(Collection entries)
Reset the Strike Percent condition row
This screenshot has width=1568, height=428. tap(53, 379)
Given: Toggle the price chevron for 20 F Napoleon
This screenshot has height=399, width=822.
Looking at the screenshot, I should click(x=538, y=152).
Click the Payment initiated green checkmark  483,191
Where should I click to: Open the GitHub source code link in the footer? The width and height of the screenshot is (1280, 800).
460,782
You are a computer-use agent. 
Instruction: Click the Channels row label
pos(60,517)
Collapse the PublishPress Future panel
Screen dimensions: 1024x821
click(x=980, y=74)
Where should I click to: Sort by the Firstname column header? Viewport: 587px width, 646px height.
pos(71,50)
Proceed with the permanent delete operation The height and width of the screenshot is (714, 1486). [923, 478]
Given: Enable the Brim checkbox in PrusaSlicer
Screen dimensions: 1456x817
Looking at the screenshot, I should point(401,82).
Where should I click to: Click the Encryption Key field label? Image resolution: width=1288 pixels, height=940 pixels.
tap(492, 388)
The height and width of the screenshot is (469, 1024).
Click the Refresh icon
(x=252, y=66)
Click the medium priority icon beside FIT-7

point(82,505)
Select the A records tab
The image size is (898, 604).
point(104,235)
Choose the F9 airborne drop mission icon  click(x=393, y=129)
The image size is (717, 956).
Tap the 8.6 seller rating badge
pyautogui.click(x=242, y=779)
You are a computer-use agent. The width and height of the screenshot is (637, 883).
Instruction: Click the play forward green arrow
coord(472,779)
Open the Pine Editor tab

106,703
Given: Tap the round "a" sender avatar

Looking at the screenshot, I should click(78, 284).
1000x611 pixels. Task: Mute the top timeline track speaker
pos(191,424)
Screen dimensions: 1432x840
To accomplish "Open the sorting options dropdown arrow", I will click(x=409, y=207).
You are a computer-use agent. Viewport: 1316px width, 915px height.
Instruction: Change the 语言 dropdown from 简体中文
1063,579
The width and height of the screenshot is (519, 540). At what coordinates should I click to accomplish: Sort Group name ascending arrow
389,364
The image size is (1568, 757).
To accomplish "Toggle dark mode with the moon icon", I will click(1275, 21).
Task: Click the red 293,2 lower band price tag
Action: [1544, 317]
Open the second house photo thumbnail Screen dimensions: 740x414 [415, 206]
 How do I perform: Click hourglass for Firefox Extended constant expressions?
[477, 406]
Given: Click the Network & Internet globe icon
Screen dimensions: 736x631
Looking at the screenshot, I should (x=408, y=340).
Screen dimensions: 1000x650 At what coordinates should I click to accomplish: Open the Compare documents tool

What to do
Give every line of the records above as a JSON list of strings, one string per line, skipping any blank lines.

Correct answer
[
  "Reset the Strike Percent condition row",
  "This screenshot has width=1568, height=428. tap(53, 379)",
  "Given: Toggle the price chevron for 20 F Napoleon",
  "This screenshot has height=399, width=822.",
  "Looking at the screenshot, I should click(x=538, y=152).",
  "Click the Payment initiated green checkmark  483,191",
  "Where should I click to: Open the GitHub source code link in the footer? The width and height of the screenshot is (1280, 800).",
  "460,782",
  "You are a computer-use agent. ",
  "Instruction: Click the Channels row label",
  "pos(60,517)",
  "Collapse the PublishPress Future panel",
  "Screen dimensions: 1024x821",
  "click(x=980, y=74)",
  "Where should I click to: Sort by the Firstname column header? Viewport: 587px width, 646px height.",
  "pos(71,50)",
  "Proceed with the permanent delete operation The height and width of the screenshot is (714, 1486). [923, 478]",
  "Given: Enable the Brim checkbox in PrusaSlicer",
  "Screen dimensions: 1456x817",
  "Looking at the screenshot, I should point(401,82).",
  "Where should I click to: Click the Encryption Key field label? Image resolution: width=1288 pixels, height=940 pixels.",
  "tap(492, 388)",
  "The height and width of the screenshot is (469, 1024).",
  "Click the Refresh icon",
  "(x=252, y=66)",
  "Click the medium priority icon beside FIT-7",
  "point(82,505)",
  "Select the A records tab",
  "The image size is (898, 604).",
  "point(104,235)",
  "Choose the F9 airborne drop mission icon  click(x=393, y=129)",
  "The image size is (717, 956).",
  "Tap the 8.6 seller rating badge",
  "pyautogui.click(x=242, y=779)",
  "You are a computer-use agent. The width and height of the screenshot is (637, 883).",
  "Instruction: Click the play forward green arrow",
  "coord(472,779)",
  "Open the Pine Editor tab",
  "106,703",
  "Given: Tap the round \"a\" sender avatar",
  "Looking at the screenshot, I should click(78, 284).",
  "1000x611 pixels. Task: Mute the top timeline track speaker",
  "pos(191,424)",
  "Screen dimensions: 1432x840",
  "To accomplish \"Open the sorting options dropdown arrow\", I will click(x=409, y=207).",
  "You are a computer-use agent. Viewport: 1316px width, 915px height.",
  "Instruction: Change the 语言 dropdown from 简体中文",
  "1063,579",
  "The width and height of the screenshot is (519, 540). At what coordinates should I click to accomplish: Sort Group name ascending arrow",
  "389,364",
  "The image size is (1568, 757).",
  "To accomplish \"Toggle dark mode with the moon icon\", I will click(1275, 21).",
  "Task: Click the red 293,2 lower band price tag",
  "Action: [1544, 317]",
  "Open the second house photo thumbnail Screen dimensions: 740x414 [415, 206]",
  " How do I perform: Click hourglass for Firefox Extended constant expressions?",
  "[477, 406]",
  "Given: Click the Network & Internet globe icon",
  "Screen dimensions: 736x631",
  "Looking at the screenshot, I should (x=408, y=340).",
  "Screen dimensions: 1000x650 At what coordinates should I click to accomplish: Open the Compare documents tool"
]